***** Records shown
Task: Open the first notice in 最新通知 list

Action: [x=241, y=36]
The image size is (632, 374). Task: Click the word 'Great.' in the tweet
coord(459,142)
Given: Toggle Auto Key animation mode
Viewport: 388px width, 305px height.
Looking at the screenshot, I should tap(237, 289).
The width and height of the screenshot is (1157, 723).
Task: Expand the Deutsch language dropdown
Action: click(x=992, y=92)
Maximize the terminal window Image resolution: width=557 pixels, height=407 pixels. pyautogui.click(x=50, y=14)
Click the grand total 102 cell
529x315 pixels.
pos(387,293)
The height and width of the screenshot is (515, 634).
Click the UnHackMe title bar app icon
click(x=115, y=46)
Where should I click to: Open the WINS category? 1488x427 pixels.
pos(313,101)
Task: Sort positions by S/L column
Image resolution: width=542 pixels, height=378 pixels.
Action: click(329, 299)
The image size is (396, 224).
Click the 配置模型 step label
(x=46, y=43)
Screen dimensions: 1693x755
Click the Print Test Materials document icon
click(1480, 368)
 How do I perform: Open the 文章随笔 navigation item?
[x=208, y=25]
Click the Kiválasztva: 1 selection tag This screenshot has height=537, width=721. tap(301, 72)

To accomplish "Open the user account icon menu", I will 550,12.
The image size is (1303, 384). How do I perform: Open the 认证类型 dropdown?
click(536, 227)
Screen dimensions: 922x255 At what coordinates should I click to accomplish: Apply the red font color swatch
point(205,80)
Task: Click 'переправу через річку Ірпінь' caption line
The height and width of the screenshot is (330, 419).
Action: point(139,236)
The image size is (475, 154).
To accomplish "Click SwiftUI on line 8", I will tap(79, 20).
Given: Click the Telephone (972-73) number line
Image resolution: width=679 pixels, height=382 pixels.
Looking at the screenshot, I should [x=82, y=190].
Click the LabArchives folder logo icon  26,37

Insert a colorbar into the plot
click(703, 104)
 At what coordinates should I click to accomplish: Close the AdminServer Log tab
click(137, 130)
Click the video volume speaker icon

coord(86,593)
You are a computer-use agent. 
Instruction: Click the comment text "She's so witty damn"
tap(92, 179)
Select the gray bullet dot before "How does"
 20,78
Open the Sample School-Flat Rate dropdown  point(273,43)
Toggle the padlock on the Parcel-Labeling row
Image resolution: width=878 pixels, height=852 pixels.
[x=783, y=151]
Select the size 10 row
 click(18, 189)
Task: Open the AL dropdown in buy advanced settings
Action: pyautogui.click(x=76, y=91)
**********
▶ **Work request**
Set the lines down exactly as they stand, beginning at the one that contains "Open the Sample" and stopping after the last line of the entries above.

▶ **Solved exercise**
Open the Sample School-Flat Rate dropdown  point(273,43)
Toggle the padlock on the Parcel-Labeling row
Image resolution: width=878 pixels, height=852 pixels.
[x=783, y=151]
Select the size 10 row
 click(18, 189)
Task: Open the AL dropdown in buy advanced settings
Action: pyautogui.click(x=76, y=91)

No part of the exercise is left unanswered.